[Extracted information]

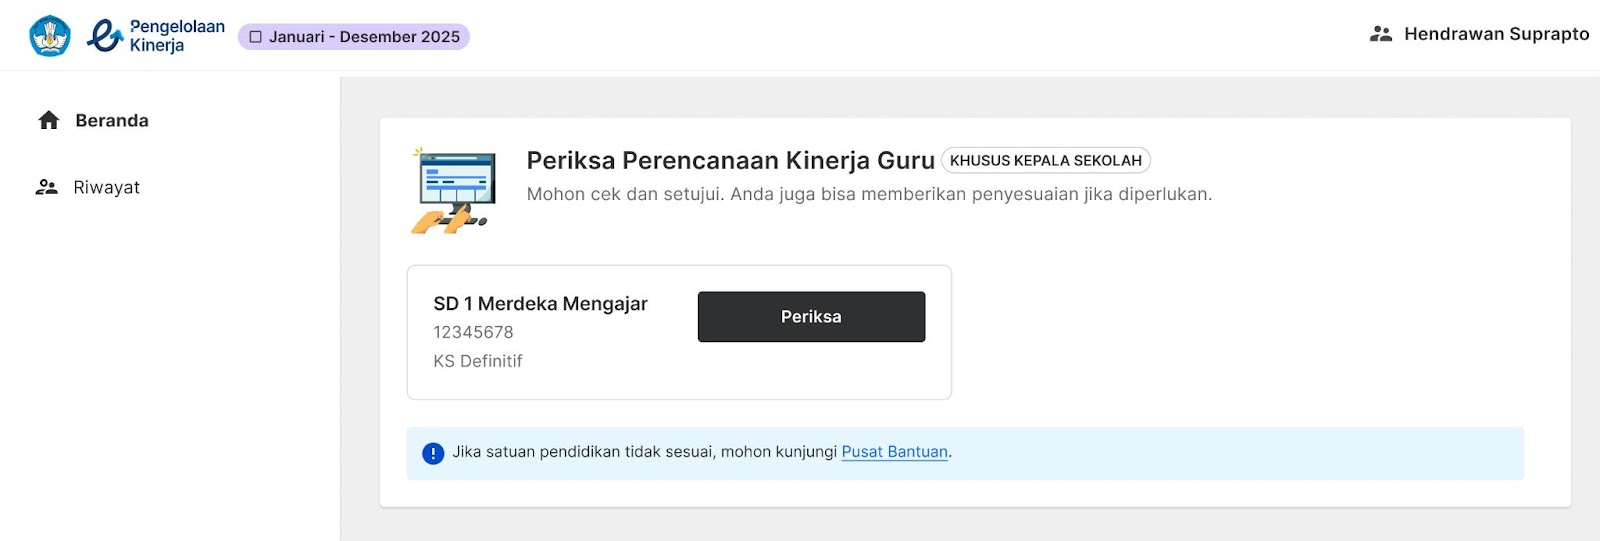
Task: Open the Januari - Desember 2025 period selector
Action: pyautogui.click(x=354, y=37)
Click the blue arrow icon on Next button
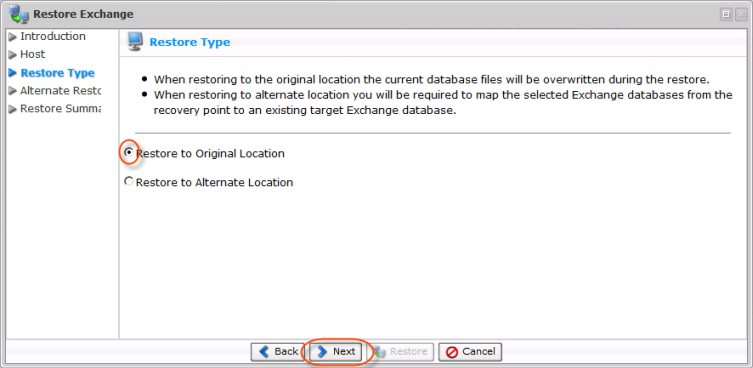The width and height of the screenshot is (753, 368). click(322, 352)
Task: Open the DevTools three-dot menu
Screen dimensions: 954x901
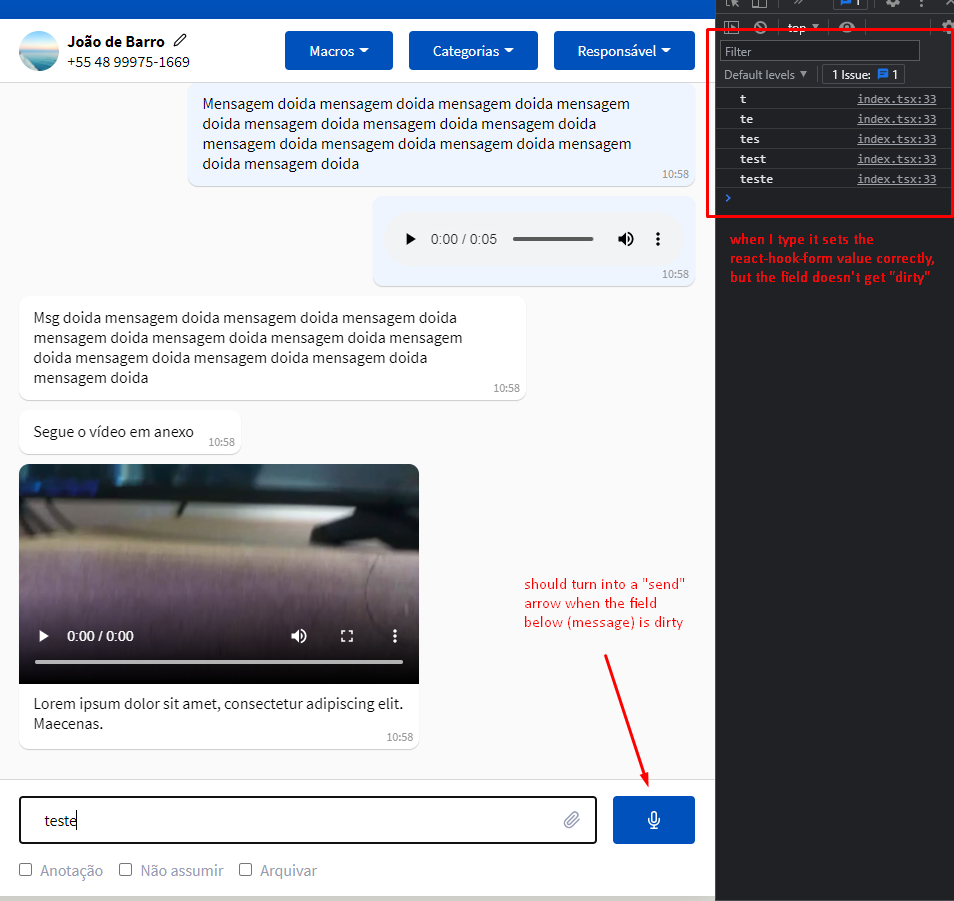Action: (x=922, y=5)
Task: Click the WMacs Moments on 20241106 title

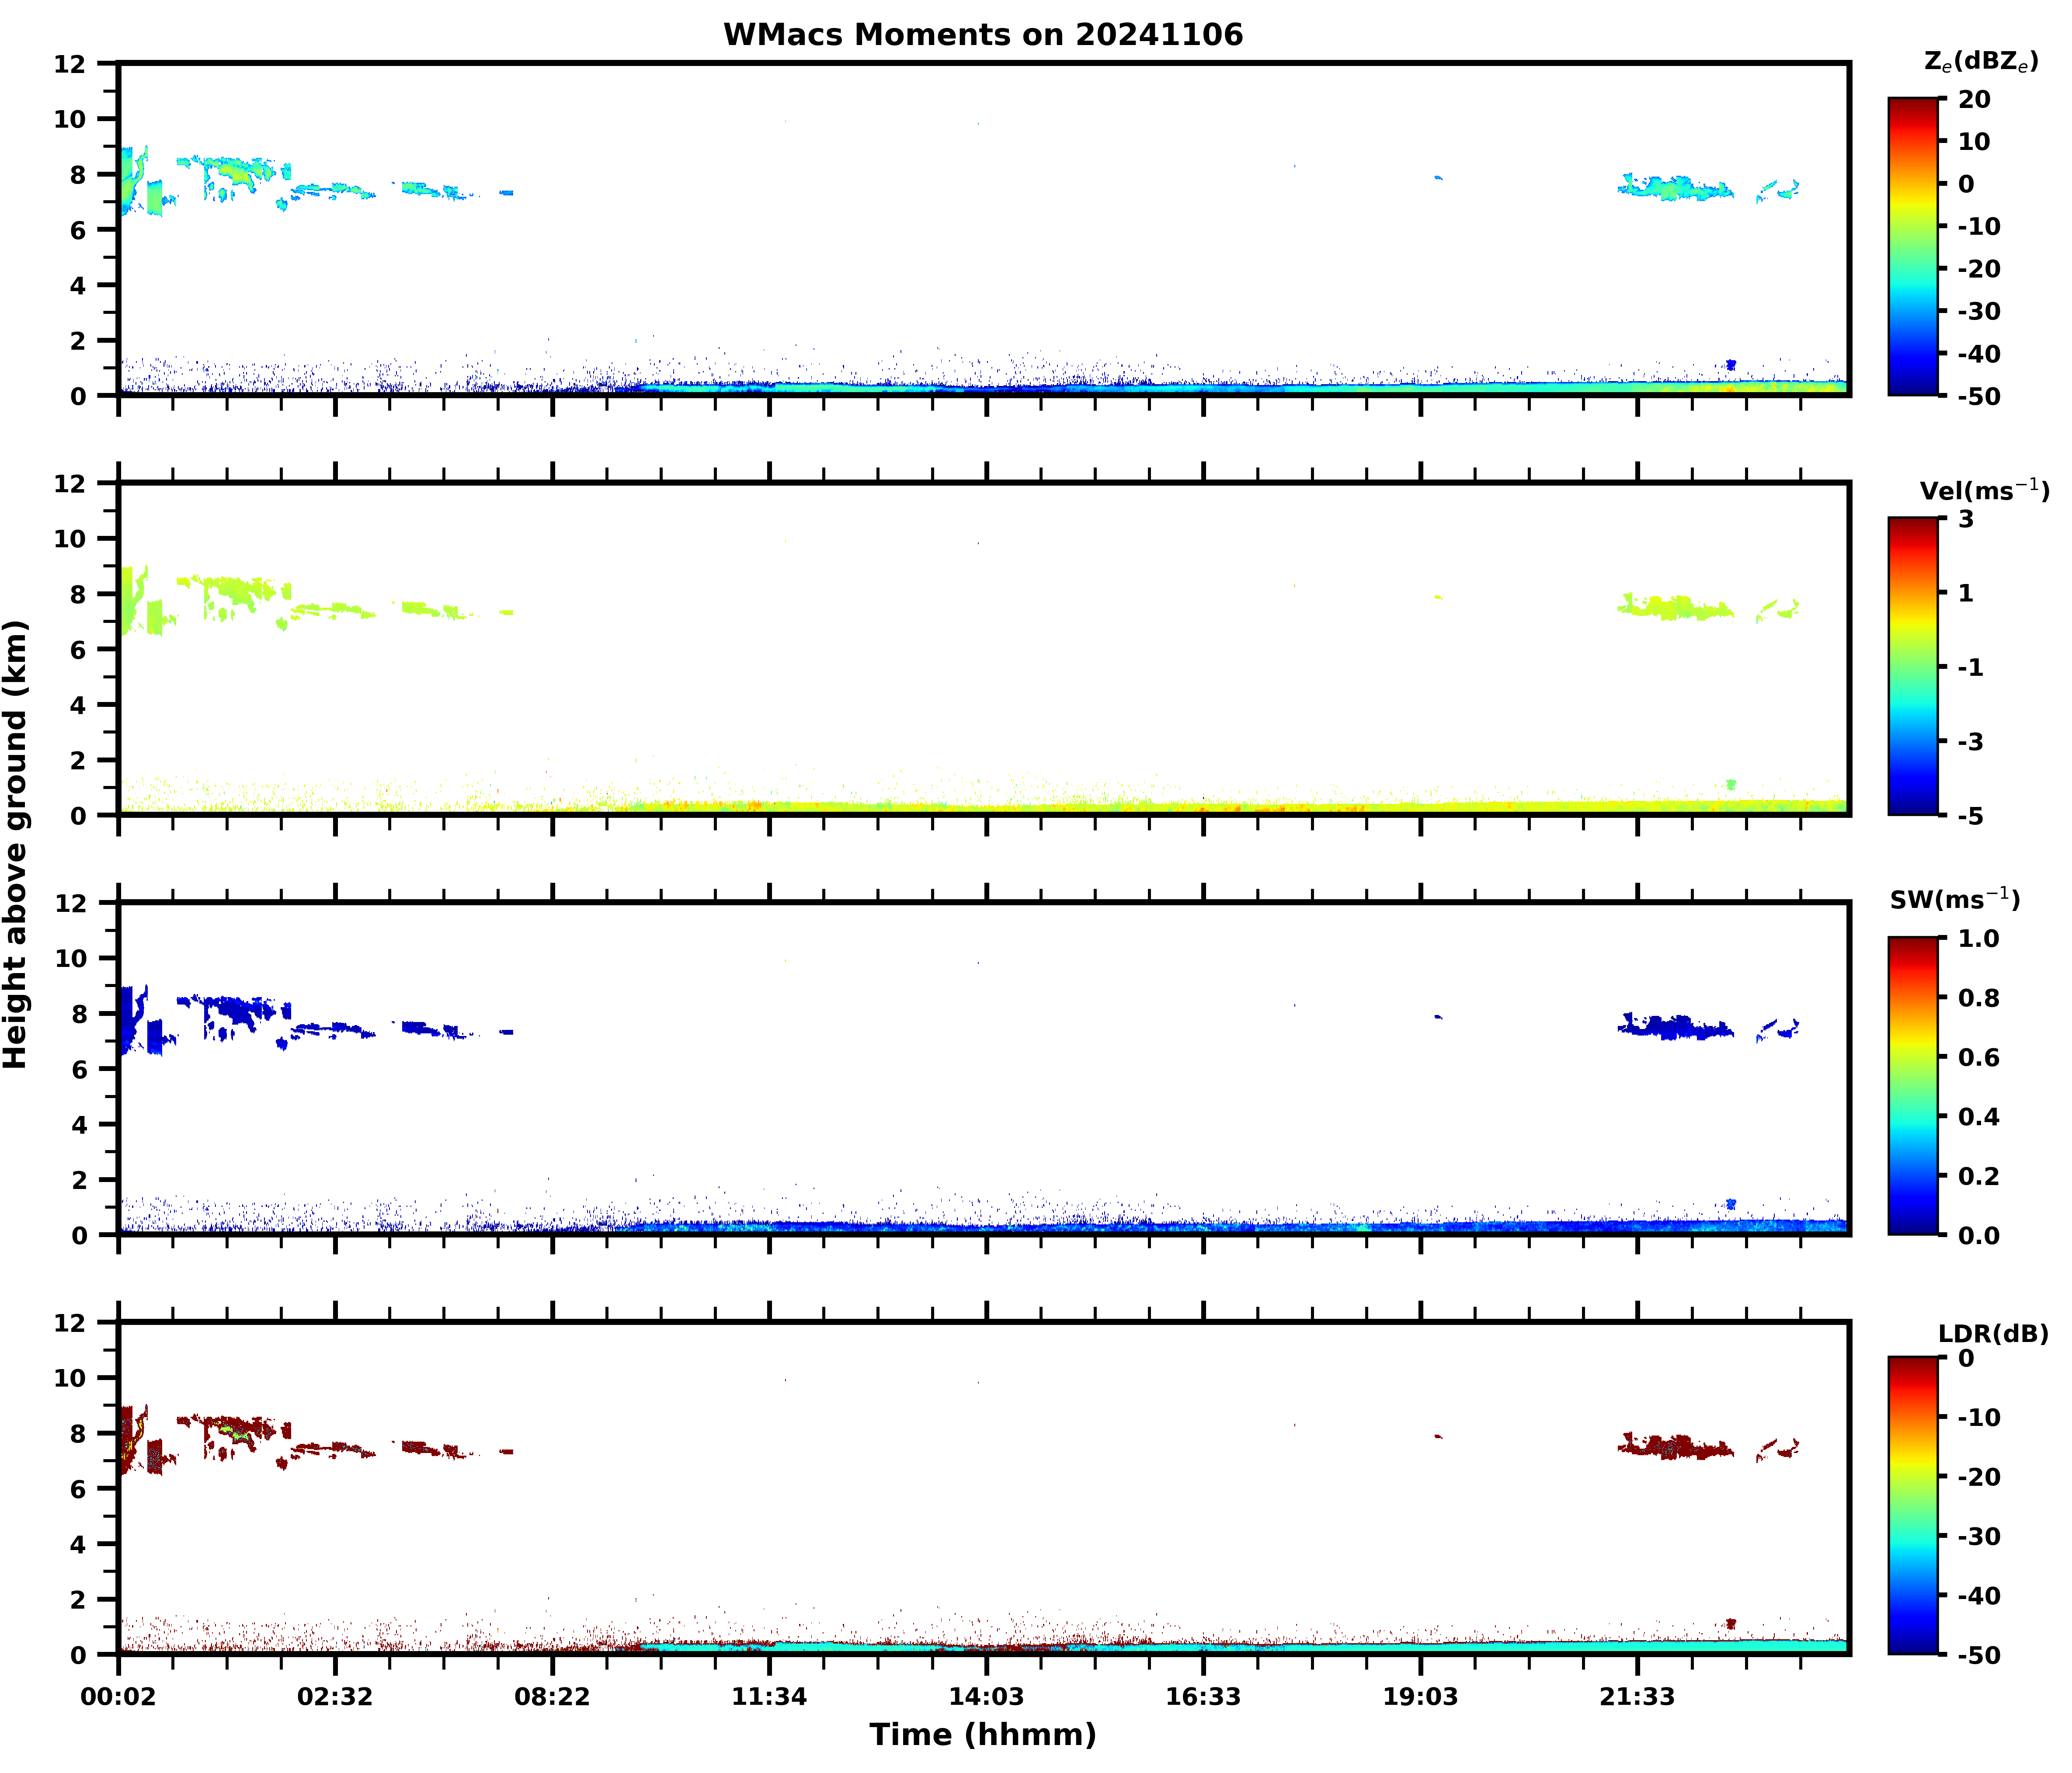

[/Extracted information]

- Requirement -
Exactly the lines from the one containing "Task: Open the DevTools three-dot menu" through the last line of the material above, both included and free of pictures, should make up your answer, please.

- Result below -
Task: Open the DevTools three-dot menu
Screen dimensions: 954x901
Action: (x=922, y=5)
Task: Click the WMacs Moments on 20241106 title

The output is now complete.